### Exercise brief
Identify each line below that contains the string "Esfahan", and copy those lines.
>>>>
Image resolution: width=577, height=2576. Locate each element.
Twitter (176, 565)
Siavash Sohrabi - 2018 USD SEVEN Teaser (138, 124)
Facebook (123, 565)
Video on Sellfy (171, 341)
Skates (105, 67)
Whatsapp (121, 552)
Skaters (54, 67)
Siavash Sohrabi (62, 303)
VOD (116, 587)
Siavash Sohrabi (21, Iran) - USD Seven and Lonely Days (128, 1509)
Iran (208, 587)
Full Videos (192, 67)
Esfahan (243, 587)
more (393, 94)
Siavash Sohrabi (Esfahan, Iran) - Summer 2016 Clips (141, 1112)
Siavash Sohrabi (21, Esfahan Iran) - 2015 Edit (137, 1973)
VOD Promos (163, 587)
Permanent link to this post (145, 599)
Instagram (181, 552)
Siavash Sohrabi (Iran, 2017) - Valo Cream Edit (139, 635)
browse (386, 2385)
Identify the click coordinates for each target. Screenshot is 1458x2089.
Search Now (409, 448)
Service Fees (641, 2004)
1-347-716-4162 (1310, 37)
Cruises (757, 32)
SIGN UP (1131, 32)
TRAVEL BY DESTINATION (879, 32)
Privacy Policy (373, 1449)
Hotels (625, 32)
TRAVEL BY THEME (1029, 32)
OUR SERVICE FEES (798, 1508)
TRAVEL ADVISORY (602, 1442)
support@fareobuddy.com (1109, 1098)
<<<<
### Task answer
Esfahan (243, 587)
Siavash Sohrabi (Esfahan, Iran) - Summer 2016 Clips (141, 1112)
Siavash Sohrabi (21, Esfahan Iran) - 2015 Edit (137, 1973)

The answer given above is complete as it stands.